[STAR CHAOS 2019] NADAV LAPID

En 2019, le cinéma français a encore une fois démontré sa santé éclatante à travers des films d’auteurs de qualité, des récompenses dans les plus grands festivals et des succès venant titiller les grosses cylindrées Hollywoodiennes sur notre territoire. Toutefois, peu d’œuvres ont su se montrer aussi inventives et radicales que Synonymes de Nadav Lapid – seul le beau Jeanne de Bruno Dumont peut contester cette vérité. Le meilleur film français vu en 2019 aura donc été réalisé par un cinéaste israélien.

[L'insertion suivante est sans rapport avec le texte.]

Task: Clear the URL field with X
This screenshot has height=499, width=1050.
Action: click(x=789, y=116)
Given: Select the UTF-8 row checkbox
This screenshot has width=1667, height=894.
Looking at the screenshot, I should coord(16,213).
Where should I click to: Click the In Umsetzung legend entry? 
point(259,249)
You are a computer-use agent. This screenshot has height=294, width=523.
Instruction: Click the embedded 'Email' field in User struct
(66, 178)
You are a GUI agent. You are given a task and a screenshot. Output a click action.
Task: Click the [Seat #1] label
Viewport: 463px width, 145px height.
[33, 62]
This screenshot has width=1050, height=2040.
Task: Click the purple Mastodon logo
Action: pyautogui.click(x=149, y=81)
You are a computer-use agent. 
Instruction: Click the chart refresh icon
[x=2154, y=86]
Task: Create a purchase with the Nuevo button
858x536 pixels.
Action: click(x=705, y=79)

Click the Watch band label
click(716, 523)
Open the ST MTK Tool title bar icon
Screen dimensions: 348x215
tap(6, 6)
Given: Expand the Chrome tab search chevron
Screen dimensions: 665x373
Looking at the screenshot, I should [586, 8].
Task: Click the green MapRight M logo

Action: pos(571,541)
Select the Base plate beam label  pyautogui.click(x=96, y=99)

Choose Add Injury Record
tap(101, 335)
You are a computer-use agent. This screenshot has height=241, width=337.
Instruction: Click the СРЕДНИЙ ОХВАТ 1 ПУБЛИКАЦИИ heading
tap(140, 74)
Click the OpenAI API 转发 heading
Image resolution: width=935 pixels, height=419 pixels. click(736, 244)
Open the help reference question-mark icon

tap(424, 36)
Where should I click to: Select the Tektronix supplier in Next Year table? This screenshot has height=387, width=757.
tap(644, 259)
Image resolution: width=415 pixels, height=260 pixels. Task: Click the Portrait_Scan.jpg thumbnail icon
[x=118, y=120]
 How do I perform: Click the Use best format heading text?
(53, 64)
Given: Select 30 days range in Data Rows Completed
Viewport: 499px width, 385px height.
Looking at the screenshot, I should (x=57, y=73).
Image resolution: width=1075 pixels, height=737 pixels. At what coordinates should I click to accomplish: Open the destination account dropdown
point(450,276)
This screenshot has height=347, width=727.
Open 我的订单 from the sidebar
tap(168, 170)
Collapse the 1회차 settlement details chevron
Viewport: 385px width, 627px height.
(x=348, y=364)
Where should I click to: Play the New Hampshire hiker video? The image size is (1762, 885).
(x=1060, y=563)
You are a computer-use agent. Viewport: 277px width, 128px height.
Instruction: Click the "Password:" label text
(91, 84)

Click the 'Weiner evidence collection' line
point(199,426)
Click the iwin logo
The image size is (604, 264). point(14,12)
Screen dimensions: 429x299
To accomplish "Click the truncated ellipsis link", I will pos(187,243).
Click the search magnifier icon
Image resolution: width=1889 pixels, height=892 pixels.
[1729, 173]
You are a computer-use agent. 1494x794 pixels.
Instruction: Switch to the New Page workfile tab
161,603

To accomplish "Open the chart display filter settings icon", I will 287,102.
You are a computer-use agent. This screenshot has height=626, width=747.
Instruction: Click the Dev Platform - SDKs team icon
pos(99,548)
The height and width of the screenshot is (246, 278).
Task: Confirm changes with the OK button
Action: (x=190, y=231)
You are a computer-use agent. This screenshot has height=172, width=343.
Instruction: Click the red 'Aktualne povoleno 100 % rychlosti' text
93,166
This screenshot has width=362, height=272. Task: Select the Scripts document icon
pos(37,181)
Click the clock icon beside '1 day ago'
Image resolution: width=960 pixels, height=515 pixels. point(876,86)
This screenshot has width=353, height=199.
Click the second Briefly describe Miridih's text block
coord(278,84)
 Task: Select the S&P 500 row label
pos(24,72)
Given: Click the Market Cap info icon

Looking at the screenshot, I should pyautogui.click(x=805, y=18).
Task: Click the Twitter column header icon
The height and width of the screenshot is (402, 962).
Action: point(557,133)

Si on savait l’auteur du Policier et de l’Institutrice déjà essentiel dans le paysage cinématographique contemporain, par son regard critique sur son pays d’origine, par sa mise en scène limpide, loin de l’épate festivalière, ou encore par le savant mélange de calme et de tensions qui parcourt ses films, il était difficile de prévoir la flamboiement de Synonymes. Ce troisième long métrage est une dynamite qui explose les étiquettes auxquelles on pourrait le rattacher. Il est une réminiscence inattendu et salutaire de l’esprit libertaire et effronté de la Nouvelle Vague, jusque dans sa réalisation nerveuse, souvent en rupture et en décalage.

Synomymes est un film d’expatrié, comme son protagoniste, Yoav, qui ne veut plus être israélien, jusqu’à en renier la langue. Ou bien, il serait plus juste de parler de film apatride car Yoav n’arrivera pas non plus à devenir complètement français, malgré ses efforts extrêmes pour en singer les habitudes, la gestuelle, la langue, l’appartenance. Surtout, il porte un regard si singulier sur la France que le spectateur français se retrouve forcément dépaysé.

Synonymes est une proposition cinématographique parmi les plus belles de la décennie, aux côtés des Holy Motors, L’inconnue du Lac, P’tit Quinquin, Elle, Les Garçons Sauvages ou encore Mektoub My Love. Juliette Binoche et le jury ne s’y sont pas trompés en lui décernant d’ailleurs le prestigieux Ours d’Or au dernier Festival de Berlin. Une récompense qui lui a offert une sortie moins discrète dans les salles françaises (pour un succès relatif), et, on l’espère, une présence aux futurs César. 

L’incroyable Tom Mercier, jeune acteur n’ayant jamais tourné avant Synonymes, sera d’ailleurs de la partie, parmi les espoirs masculins. Un prix qu’il devrait remporter haut la main, tant il aura été une apparition à la fois burlesque, malléable et érotique. Une aura qu’il dégage notamment grâce au regard émerveillé et expérimentateur de Nadav lapid, qui y a projeté à la fois des fragments autobiographiques (Synonymes s’inspire du passé du réalisateur) et une grand part de fantasmes. On ne sait pas encore de quoi sera fait le futur de Nadav Lapid, mais on l’imagine mal ne pas se faire une place au sein du paysage cinématographique français, pour le plus grand plaisir de nos pupilles assoiffées de toiles chaos.